Il n’y a guère que Donald Trump et son aversion pour le politiquement correct qui a détonné dans cette mascarade diplomatique. Donald Trump a évoqué la mort d’un « dictateur brutal » qui a opprimé sa population durant des décennies en la maintenant dans la pauvreté. Quand Trump incarne la voix dissidente de la raison, c’est que quelque chose ne tourne pas rond sur la scène internationale.
L’académicien Jean-François Revel écrivait en 2000 :
« […] contrairement à la carte postale touristique gobée par les jobards, Cuba abrite non point une dictature bon enfant édulcorée par le climat tropical, mais une réplique des méthodes staliniennes dont la dureté ne s’est jamais relâchée. Depuis 1959, quinze à dix-sept mille prisonniers politiques ont été fusillés dans l’île. Au cours du seul été 1994, sept mille fuyards cubains ont péri en mer, ces balseros qui ‘votent avec leurs rames’ et dont Castro fait bombarder les frêles embarcations par des hélicoptères. »
Jean-François Revel, La Grande Parade. Essai sur la survie de l’utopie socialiste, 2000.
L’annonce de la mort de Fidel Castro a été pour la gauche radicale l’occasion d’exceller à ce petit jeu orwellien qui consiste à subvertir le langage en employant un lyrisme justicier pour vanter des pratiques totalitaires.
C’est ainsi qu’elle s’est empressée de rendre hommage à un personnage sanguinaire érigé en héros de la liberté. Fort heureusement, cette gauche hétéroclite comporte aussi parmi ses rangs quelques intellectuels lucides comme Michel Onfray qui a entrepris de rétablir quelques vérités occultées par la mythologie castriste dans une vidéo postée le 26 novembre.
Mais comment expliquer ce relativisme vis-à-vis des crimes perpétrés par le régime de Fidel Castro ?

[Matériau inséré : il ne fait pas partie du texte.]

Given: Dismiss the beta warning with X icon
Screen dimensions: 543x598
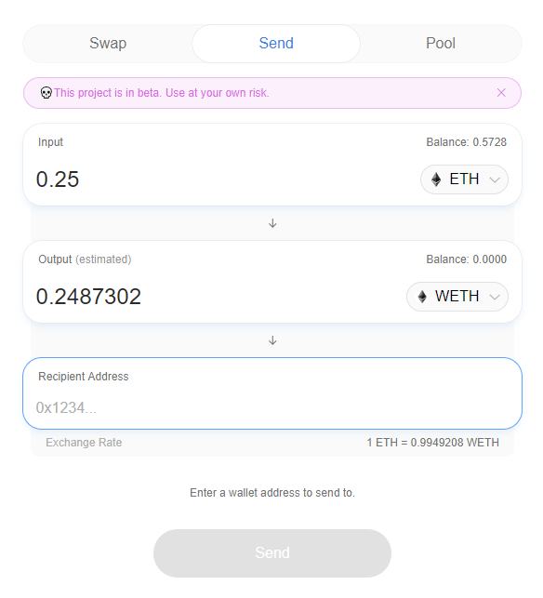Looking at the screenshot, I should [x=501, y=93].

Mieux qu’avant ? Pourtant, un crime reste un crime
Le premier argument généralement utilisé est celui du contexte historique et géopolitique. Castro a chassé du pouvoir un dictateur du nom de Batista nous dit-on. Très bien. Mais chasser un bandit ne justifie pas que l’on prenne sa place pour perpétrer des crimes tout à fait similaires, si ce n’est plus cruels encore.

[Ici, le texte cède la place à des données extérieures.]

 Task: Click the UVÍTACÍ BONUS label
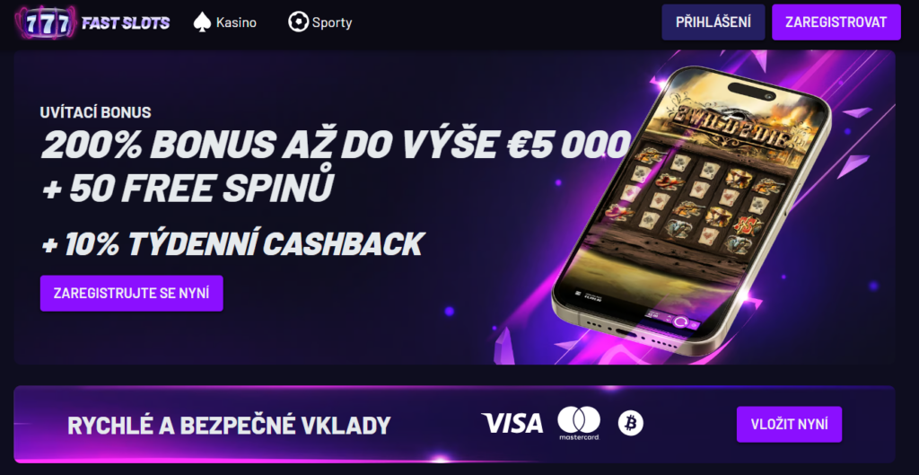pyautogui.click(x=95, y=112)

La faute du méchant blocus américain ? Pour pouvoir échanger, encore faut-il produire
Le second argument concerne la résistance face au méchant « blocus américain » qui serait la véritable cause de la misère du peuple cubain. Il est toujours amusant d’entendre la gauche marxiste brandir ce prétexte. Elle ne cesse en effet de dénigrer le libre-échange et la mondialisation capitaliste qu’elle accuse de répandre la pauvreté, tout en nous expliquant dans le cas cubain que le « blocus » américain a entravé l’essor économique de l’île. S’il fallait une preuve de plus de l’inconsistance de ces gens…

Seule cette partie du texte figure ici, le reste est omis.